(Michael van Laack) Nein, den Namen der Bewegung habe nicht ich mir ausgedacht, nachdem ich mal wieder ein Fläschchen Absinth zu viel getrunken hatte. Es handelt sich um eine Initiative, die von Vertretern jener Helden gegründet wurde, die unter unserer neuen Nationalflagge – der Regenbogenfahne – bzw. der Sonnenblume auf grünem Grund oder Hammer und Sichel marschieren.

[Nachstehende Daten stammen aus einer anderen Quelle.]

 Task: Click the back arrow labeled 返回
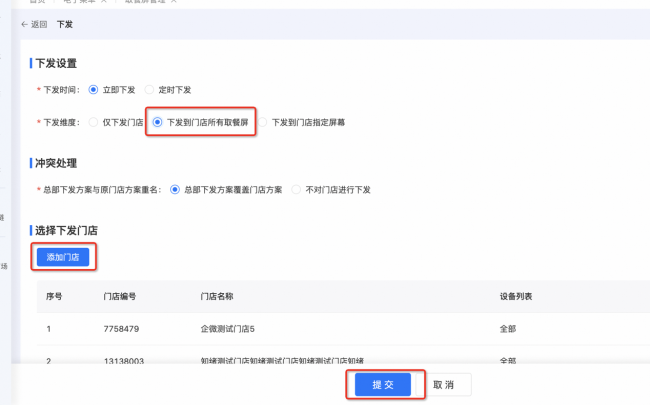point(33,22)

Von Damen, die danach lechzen, dass Männer ihre nackten Brüste anstarren, damit sie gleich darauf #metoo schreiend die Staatsanwaltschaft beschäftigen können, weil lüsternes Anschauen bekanntlich bereits sexuelle Belästigung darstellt.

Nippel-Diskriminierung

Egal, ob im Freibad, bei der Grillparty oder auf der Autobahnbaustelle neben der Teemaschine: Viele Männer laufen mit nacktem Oberkörper durch unser genderfeindliches Deutschland. Hingegen werden Frauen mit freiem Oberkörper sogleich mit einem Polizeibadetuch bedeckt und kurz in Gewahrsam genommen, um die Personalien zu erheben und anschließend eine Anzeige wegen erregen öffentlichen Ärgernisses anzufertigen.

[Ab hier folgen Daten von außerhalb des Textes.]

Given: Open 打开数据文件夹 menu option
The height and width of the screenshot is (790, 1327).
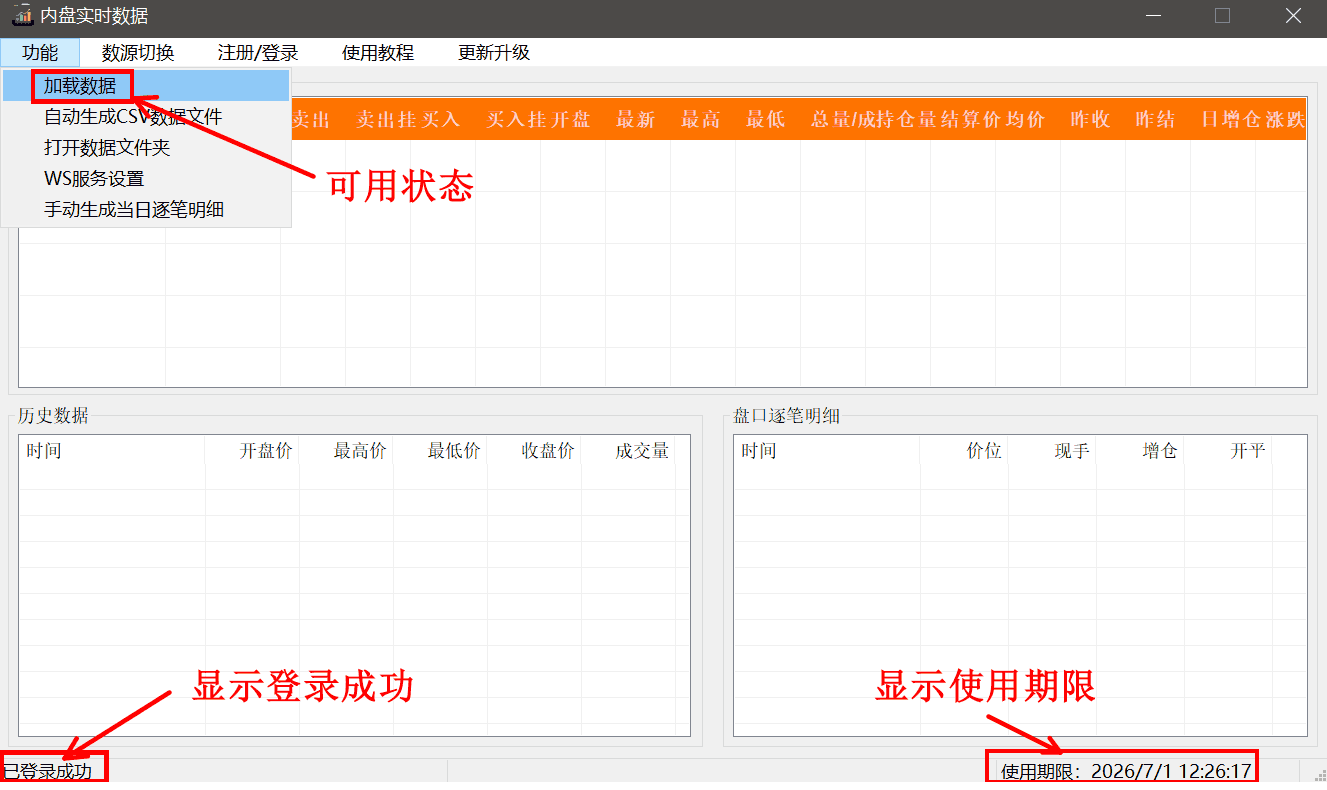Looking at the screenshot, I should tap(107, 148).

Ganz unabhängig davon übrigens, wie wohlgeformt (oder auch nicht) ihre Brüste sind.  Zumindest habe ich noch nicht davon gehört, dass man auf der Polizeidienststelle noch einmal das Badetuch wegnimmt und erst dann entscheidet, ob eine Anzeige geschrieben werden soll oder nicht…

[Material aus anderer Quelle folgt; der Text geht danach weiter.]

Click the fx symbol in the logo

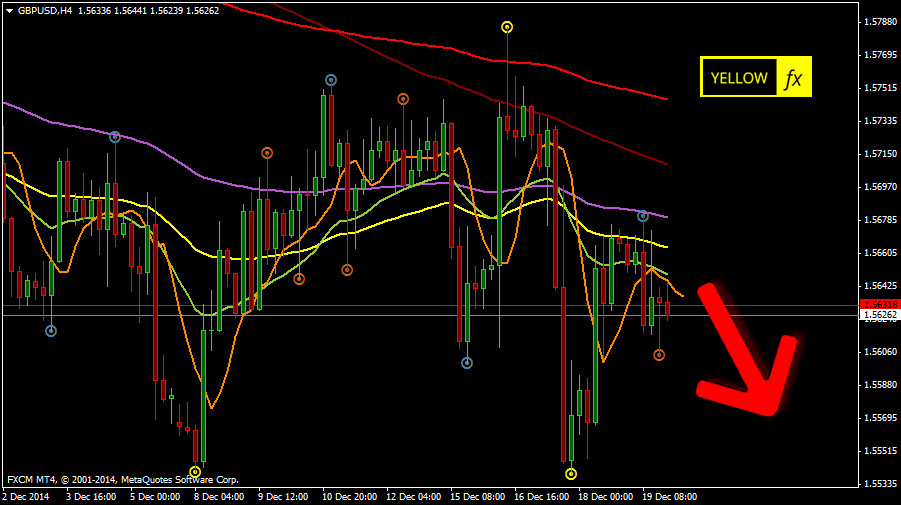793,78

Bezirksamt unterstützt Demo in Kreuzberg

Das, so meinen die Mitglieder der „Hedonistische Internationale – Sektion Wilde Möpse“, sei übelste Diskriminierung, die schlimmste Form der Frauenfeindlichkeit nach der Tatsache, dass Frauen in der römisch-katholischen Kirche nicht zu Priesterinnen geweiht werden dürfen.

Geht an den FKK-Strand oder in den Swingerclub

Das zuständige Bezirksamt unterstützt übrigens die öffentliche Diskussion um Gleichstellung, hätte aber doch große Schwierigkeiten damit, wenn z. B. auf einem Kinderspielplatz im Sommer alle Mamas mit freiem Oberkörper ihre Sprösslinge betreuen. Dafür muss man den Beamten dankbar sein. Wenn ich viele nackte Brüste gleichzeitig sehen will, scheint mir immer noch der Besuch eines Swingerclubs der geeignetere Ort. Und auch für Frauen scheint mir der FKK-Strand oder ein solches Etablissement der deutlich geeignetere Ort, Brust zu zeigen.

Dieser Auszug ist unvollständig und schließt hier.